It turns out that the 2013-14 Florida State Seminoles weren’t just head and shoulders above every team in terms of talent and execution. They were also apparently lightyears ahead of the nation in terms of technology. Over the past few seasons, FSU has employed GPS tracking to prevent player injuries and it is paying off in spades.
The way it works is relatively simple, yet revolutionary. Select players have a Catapult tracking device placed under their shoulder pads during practice. After every session their metrics (movements, speed, quickness, etc.) are delivered to the FSU coaching staff, and then evaluated by the training staff. From there, the team alters each player’s regimen in order maximize their productivity.
“I live by that thing,” (Jimbo) Fisher said. “There are going to be major surgeries sometimes because you’re going to get a knee or an ankle that’s broke, or a leg. You can’t help that. But a lot of the wear and tear on the body, we’re able to take a lot of the guess work out of now.”
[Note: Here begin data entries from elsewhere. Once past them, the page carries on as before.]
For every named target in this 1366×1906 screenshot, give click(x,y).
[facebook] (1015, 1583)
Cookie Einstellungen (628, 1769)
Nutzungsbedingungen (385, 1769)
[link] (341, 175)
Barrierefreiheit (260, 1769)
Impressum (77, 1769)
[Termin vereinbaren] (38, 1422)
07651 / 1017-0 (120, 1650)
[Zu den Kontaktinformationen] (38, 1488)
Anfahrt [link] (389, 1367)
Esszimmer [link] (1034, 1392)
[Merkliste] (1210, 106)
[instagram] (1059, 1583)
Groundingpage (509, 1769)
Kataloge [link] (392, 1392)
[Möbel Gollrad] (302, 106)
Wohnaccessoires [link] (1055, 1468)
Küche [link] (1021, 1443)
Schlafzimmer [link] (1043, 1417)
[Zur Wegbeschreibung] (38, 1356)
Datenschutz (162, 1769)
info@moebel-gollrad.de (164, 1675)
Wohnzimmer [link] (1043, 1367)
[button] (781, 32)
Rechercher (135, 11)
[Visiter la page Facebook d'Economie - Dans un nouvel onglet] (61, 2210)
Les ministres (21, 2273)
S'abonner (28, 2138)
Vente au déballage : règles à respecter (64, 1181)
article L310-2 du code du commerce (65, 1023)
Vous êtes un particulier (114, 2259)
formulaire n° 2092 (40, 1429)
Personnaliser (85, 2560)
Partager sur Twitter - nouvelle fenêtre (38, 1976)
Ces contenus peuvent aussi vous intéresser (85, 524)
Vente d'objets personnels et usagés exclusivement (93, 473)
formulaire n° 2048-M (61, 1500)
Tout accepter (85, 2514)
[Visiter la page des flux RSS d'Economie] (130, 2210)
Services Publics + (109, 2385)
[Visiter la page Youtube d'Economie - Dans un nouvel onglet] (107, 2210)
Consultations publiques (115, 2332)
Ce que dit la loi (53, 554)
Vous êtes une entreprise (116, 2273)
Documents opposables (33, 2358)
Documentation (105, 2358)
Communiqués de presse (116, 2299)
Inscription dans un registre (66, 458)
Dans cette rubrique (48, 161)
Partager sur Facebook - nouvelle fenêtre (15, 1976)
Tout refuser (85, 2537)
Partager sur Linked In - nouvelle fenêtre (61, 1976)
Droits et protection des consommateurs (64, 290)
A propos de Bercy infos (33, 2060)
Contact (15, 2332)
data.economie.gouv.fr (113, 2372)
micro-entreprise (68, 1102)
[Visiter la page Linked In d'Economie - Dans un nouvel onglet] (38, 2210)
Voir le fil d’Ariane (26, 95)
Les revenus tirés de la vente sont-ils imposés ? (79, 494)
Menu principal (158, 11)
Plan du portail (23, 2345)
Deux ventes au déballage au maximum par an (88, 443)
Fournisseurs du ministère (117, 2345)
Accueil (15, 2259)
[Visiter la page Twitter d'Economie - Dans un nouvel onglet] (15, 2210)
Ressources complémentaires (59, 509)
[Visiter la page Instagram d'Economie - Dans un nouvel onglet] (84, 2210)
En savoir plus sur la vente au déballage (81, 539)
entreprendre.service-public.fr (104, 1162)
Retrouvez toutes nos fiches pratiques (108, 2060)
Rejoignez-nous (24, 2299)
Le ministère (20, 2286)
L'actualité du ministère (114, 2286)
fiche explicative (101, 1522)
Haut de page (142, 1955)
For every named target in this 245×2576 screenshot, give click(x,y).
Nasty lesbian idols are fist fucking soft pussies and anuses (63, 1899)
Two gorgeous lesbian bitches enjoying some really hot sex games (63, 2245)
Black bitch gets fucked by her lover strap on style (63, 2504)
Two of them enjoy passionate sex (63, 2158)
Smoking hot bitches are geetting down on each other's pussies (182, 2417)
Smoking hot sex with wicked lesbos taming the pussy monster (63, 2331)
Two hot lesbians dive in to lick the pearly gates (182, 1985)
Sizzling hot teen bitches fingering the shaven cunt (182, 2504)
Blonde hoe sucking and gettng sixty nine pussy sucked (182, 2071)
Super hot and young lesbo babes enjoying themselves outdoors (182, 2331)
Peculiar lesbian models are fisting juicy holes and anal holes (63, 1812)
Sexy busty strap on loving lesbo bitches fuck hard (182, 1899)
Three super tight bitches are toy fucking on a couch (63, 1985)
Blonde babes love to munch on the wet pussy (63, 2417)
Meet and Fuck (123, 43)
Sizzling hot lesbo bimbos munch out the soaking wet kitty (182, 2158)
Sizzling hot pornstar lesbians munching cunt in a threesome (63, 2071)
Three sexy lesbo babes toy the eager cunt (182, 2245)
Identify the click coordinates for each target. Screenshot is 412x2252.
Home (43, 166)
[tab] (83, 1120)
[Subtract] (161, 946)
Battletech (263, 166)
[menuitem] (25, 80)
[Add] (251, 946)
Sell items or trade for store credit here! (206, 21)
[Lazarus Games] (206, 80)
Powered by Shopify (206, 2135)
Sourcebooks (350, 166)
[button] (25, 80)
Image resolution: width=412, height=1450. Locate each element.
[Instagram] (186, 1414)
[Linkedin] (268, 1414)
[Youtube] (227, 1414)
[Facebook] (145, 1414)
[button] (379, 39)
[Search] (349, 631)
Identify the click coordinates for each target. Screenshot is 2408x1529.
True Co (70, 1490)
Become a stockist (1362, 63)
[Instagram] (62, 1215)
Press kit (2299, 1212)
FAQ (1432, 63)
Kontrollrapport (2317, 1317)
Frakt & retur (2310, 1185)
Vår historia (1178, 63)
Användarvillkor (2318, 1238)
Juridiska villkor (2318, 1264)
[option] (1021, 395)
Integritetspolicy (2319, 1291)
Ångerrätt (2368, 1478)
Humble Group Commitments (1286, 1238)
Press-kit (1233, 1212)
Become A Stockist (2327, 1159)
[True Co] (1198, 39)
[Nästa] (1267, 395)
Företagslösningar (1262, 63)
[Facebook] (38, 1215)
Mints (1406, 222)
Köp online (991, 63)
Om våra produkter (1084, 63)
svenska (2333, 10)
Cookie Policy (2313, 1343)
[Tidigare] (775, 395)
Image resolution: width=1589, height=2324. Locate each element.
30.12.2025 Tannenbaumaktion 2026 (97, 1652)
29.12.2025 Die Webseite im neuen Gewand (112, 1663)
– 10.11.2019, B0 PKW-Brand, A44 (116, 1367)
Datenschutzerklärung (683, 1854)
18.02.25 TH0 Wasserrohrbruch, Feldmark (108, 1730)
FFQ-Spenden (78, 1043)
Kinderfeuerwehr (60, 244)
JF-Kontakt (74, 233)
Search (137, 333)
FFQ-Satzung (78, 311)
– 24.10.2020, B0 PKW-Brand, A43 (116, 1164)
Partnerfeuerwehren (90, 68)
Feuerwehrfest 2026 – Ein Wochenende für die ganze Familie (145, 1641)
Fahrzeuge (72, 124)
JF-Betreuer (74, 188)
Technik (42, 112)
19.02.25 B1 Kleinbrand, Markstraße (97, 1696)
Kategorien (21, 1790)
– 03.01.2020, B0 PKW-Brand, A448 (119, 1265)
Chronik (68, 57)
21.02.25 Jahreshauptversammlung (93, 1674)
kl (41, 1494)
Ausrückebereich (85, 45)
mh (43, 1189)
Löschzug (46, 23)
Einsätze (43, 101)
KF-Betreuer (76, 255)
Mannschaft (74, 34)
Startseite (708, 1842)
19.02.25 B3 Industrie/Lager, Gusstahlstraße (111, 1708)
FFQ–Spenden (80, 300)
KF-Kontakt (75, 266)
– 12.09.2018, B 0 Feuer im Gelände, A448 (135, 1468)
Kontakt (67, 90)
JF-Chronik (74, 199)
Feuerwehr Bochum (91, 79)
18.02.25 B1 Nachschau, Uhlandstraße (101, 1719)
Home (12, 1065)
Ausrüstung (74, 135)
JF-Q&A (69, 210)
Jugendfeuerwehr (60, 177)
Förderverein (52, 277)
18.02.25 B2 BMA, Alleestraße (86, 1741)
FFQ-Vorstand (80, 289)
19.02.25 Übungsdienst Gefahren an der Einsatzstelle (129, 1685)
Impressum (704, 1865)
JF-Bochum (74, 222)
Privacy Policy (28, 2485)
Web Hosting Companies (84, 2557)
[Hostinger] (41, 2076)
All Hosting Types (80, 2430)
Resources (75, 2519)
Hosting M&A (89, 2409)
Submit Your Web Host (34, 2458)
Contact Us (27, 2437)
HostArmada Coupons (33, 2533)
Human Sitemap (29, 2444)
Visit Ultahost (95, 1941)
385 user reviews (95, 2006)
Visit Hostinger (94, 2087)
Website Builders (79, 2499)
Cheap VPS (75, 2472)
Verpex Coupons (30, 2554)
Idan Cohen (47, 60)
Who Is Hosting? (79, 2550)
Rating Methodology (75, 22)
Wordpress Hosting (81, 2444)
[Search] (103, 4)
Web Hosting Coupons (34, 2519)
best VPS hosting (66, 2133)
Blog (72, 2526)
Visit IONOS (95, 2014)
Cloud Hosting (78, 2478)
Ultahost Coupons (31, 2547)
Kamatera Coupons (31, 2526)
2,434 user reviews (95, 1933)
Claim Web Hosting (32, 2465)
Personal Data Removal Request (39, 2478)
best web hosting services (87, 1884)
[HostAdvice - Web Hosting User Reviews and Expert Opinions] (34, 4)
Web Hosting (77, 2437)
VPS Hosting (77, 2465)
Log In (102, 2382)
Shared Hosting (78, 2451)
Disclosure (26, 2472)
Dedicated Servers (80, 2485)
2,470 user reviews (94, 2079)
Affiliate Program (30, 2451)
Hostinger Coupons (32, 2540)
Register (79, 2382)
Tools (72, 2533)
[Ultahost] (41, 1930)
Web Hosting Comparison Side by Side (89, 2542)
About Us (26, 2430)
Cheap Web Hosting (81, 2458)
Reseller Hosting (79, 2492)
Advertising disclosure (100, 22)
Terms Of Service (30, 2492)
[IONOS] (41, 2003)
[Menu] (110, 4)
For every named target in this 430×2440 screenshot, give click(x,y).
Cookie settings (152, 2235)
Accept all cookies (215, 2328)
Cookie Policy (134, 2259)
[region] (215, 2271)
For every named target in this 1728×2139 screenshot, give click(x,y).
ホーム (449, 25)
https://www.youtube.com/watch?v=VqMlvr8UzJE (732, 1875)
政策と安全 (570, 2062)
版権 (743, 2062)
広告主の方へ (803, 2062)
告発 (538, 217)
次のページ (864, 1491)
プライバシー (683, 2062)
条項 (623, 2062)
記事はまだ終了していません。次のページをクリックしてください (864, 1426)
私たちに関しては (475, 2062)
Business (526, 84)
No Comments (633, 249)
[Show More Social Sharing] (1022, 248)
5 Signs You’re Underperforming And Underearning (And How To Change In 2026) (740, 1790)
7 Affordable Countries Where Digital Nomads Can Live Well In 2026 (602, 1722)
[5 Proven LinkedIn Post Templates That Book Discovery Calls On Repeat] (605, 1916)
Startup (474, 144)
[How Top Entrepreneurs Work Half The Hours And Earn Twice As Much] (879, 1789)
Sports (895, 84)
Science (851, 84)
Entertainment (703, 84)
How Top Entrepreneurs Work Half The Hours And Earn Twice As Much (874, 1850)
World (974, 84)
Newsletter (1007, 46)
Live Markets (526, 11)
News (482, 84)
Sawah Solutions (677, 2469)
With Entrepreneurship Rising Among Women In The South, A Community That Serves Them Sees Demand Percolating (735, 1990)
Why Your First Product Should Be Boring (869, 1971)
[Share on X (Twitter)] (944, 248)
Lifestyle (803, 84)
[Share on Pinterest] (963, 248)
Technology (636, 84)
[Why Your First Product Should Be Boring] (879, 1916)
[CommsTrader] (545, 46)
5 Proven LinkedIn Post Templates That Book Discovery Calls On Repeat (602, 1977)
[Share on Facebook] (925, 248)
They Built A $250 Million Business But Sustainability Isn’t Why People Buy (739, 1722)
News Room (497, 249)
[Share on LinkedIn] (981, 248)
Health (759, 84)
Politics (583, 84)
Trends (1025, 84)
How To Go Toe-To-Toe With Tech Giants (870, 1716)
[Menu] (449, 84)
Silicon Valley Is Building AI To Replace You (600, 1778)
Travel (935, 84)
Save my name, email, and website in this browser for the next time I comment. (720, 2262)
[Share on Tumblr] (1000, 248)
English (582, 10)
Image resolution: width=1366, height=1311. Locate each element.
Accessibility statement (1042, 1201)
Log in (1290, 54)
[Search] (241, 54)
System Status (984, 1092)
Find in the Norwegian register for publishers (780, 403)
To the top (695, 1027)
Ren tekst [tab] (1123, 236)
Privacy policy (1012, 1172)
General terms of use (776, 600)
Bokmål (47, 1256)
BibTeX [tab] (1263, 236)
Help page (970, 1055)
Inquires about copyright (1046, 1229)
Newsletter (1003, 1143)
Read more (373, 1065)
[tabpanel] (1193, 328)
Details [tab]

According to the Orlando Sentinel, FSU’s “preventable soft-tissue injuries are down by 88 percent the past two years.” Last season the team lost only one starter to a season-ending injury, and that was due in part to a prior condition from birth. Compare those numbers to the University of Florida’s 10 players with season-ending injuries (and the teams’ vastly different years) and it’s little wonder why Fisher lives by the tracking devices. Injuries derail seasons.
Catapult sports scientist Gary McCoy claims that FSU has perfected both the data collection and resulting workout adjustments, and that the university is leading the charge for GPS technology.
“In a four-year term, they’ve put together one of the best prescription models of impact data across all sports,” said catapult sports scientist Gary McCoy. “I’ll walk into NFL clubs and they’ll ask who’s doing it better than anybody. I say ‘Florida State University.’”
Perhaps Florida State’s biggest talent wasn’t a Heisman-winning quarterback or No. 1 ranked defense. Maybe it was the skill in keeping all that talent out on the field.